1. barely profitable when you take out the tax benefit and gain from cash surrender value of insurance 2. margins are way down (-18%) 3. sales are way down 4. a/r up 5. inventory up 6. forecast cloudy- expect a first quarter loss 7. default in loan covenants- expect a "going concern" qualification from the accountant if this keeps up
Bazet has a terrible track record. He always has an excuse. This was a solid company trading at $15 in 2006 with no debt and profitable and now look at it!
Why don't you read all the disclosures? They are DONE with the earn outs on PPL.
The majority of the "other assets" are, indeed, intangibles (but not goodwill).
You have every right to have concerns about management, when looking at the history of the last decade or so....particularly the "disaster" of the domestic GPS deal. On the other hand, quite frankly, I tend to feel that it was "good management" that they were willing to face the music as soon as they did, and "bite the bullet" as soon as they did. (COBR's moving into GPS devices, initially, seemed like a logical extension of the brand...and I'm not sure one could have readily determined that the area would become as "commoditized" or "mass market" as it did, as quickly as it did. Although one COULD make that argument, that management SHOULD have known the market was going to become too LARGE for a "bit player" like COBR, and that, therefore, the strategic thrust should have been avoided in the first place.)
I'm still maintaining an attitude of considerable patience here....as I still believe that this company MAY be able to validate to the Street, over the next year or two, that it can earn more decent returns than it has, in recent years. And, if and when they get to those more decent returns, if the stock price is not materially higher, I tend to feel there's an increased chance that someone is going to WANT to buy it, at that point (and with an opening up financing market in the M&A space), be ABLE to buy it. Just for full disclosure though: I am obviously NOT aware of any specific candidates, or anyone specifically interested. Rather, I see this potential as a "speculative kicker," based upon my own "intuitive" sense of the value of the brand and assets (along with historical profitability of COBR).

§ §

● WORK TO DO:
1. According to the COBR discussion, what price was the company trading at in 2006?
2. Reproduce everything in the COBR discussion from "The majority of" down to "the first place.)".

● RAW DATA:
§ §

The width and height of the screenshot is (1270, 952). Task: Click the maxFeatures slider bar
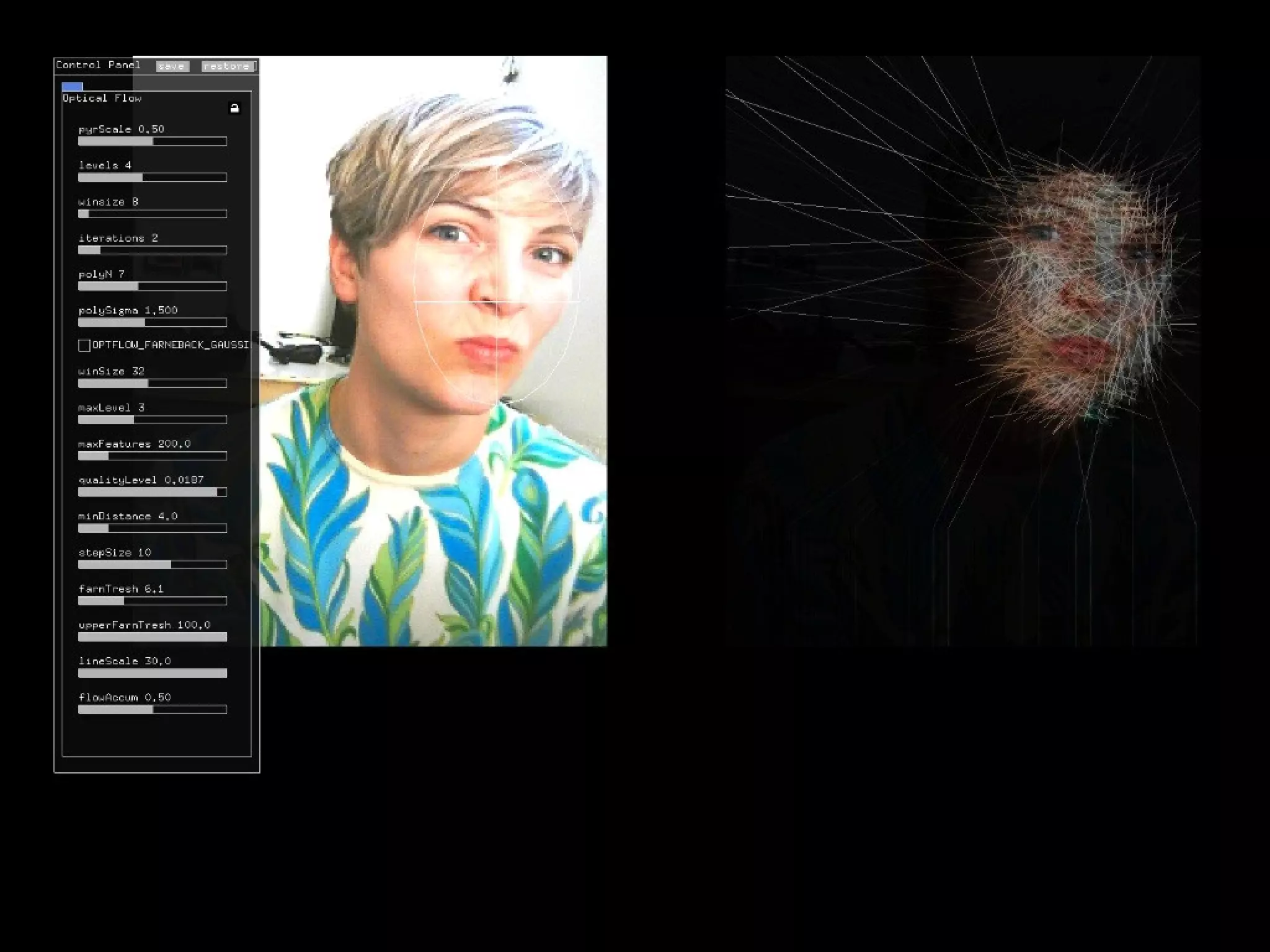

§ §

● RESPONSES IN ORDER:
1. $15

2.
The majority of the "other assets" are, indeed, intangibles (but not goodwill).
You have every right to have concerns about management, when looking at the history of the last decade or so....particularly the "disaster" of the domestic GPS deal. On the other hand, quite frankly, I tend to feel that it was "good management" that they were willing to face the music as soon as they did, and "bite the bullet" as soon as they did. (COBR's moving into GPS devices, initially, seemed like a logical extension of the brand...and I'm not sure one could have readily determined that the area would become as "commoditized" or "mass market" as it did, as quickly as it did. Although one COULD make that argument, that management SHOULD have known the market was going to become too LARGE for a "bit player" like COBR, and that, therefore, the strategic thrust should have been avoided in the first place.)